**PROMPT**
Range to copy from the entries below: the line containing "Given: Open Примечания notes" through the line containing "Task: Click the Мощность", inclusive. Retype only those lines, exactly, without any images.

**RECORDS PROVIDED**
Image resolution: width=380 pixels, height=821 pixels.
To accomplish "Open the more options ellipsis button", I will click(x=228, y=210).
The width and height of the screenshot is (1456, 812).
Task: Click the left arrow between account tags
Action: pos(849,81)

--

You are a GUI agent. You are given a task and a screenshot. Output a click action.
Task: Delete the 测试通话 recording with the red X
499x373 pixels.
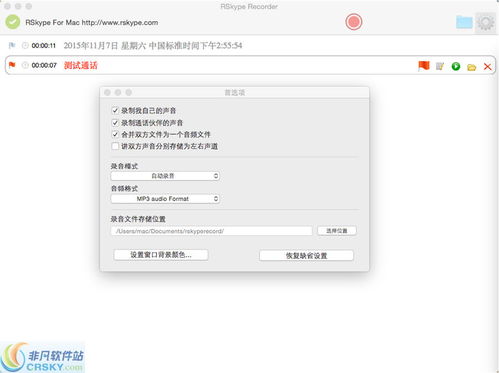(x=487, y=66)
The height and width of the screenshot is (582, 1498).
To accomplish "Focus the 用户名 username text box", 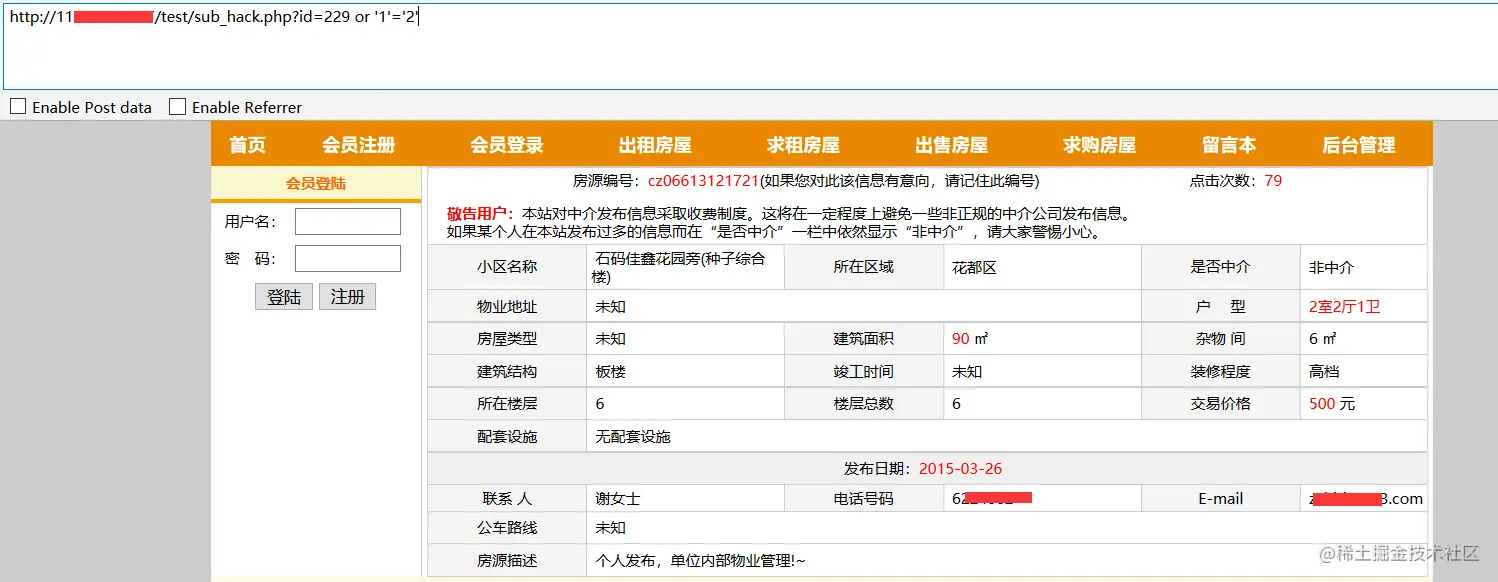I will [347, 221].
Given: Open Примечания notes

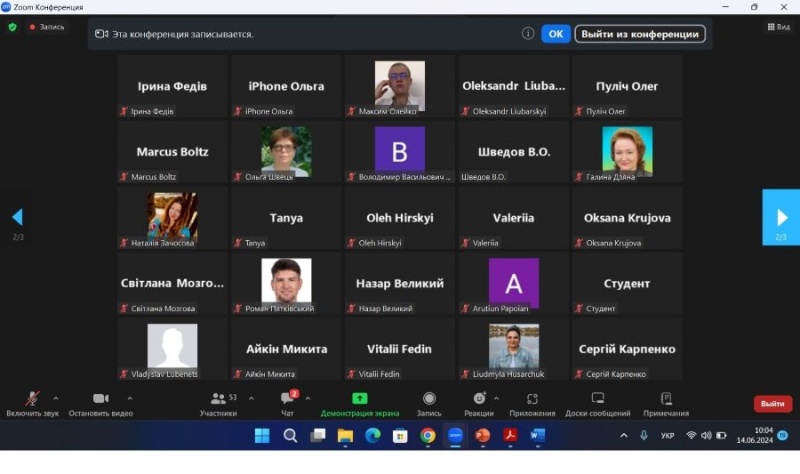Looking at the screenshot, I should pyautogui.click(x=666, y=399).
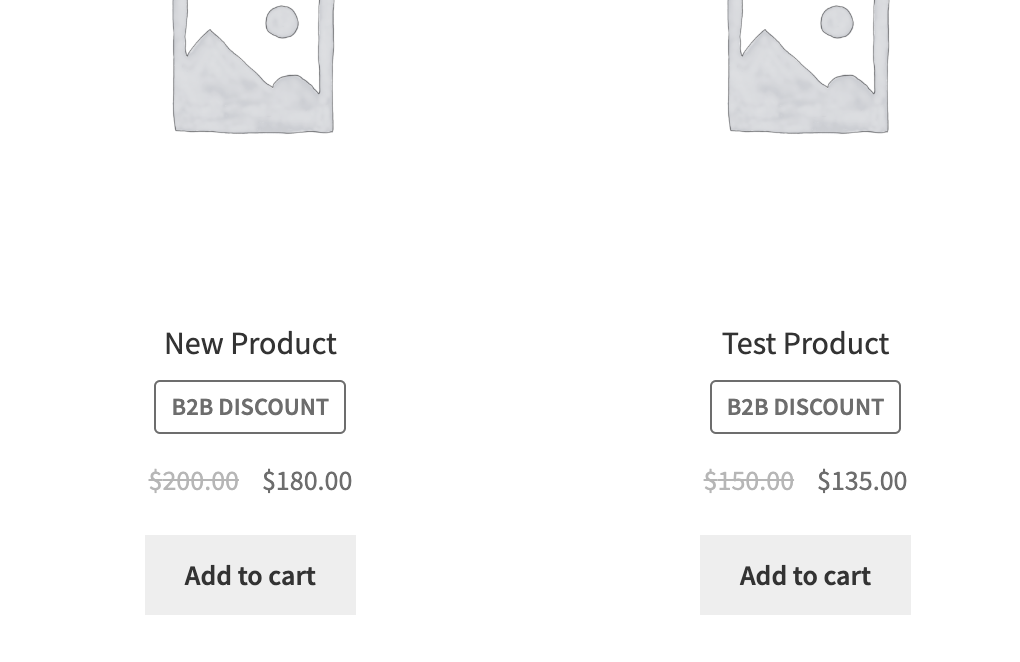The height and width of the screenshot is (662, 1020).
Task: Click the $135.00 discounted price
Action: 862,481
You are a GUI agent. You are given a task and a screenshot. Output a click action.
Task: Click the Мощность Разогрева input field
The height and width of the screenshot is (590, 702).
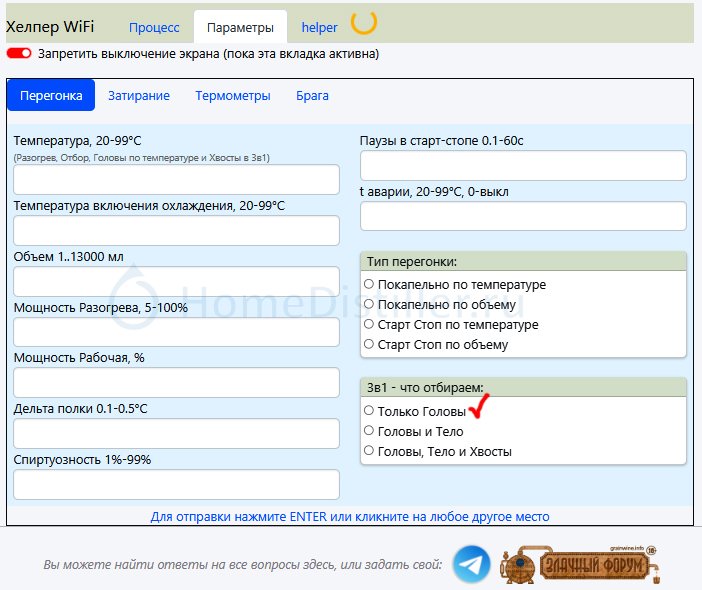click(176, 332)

**ANSWER FOR THIS EXERCISE**
Given: Open Примечания notes

Looking at the screenshot, I should pyautogui.click(x=666, y=399).
The height and width of the screenshot is (662, 1020).
Task: Click the $135.00 discounted price
Action: 862,481
You are a GUI agent. You are given a task and a screenshot. Output a click action.
Task: Click the Мощность Разогрева input field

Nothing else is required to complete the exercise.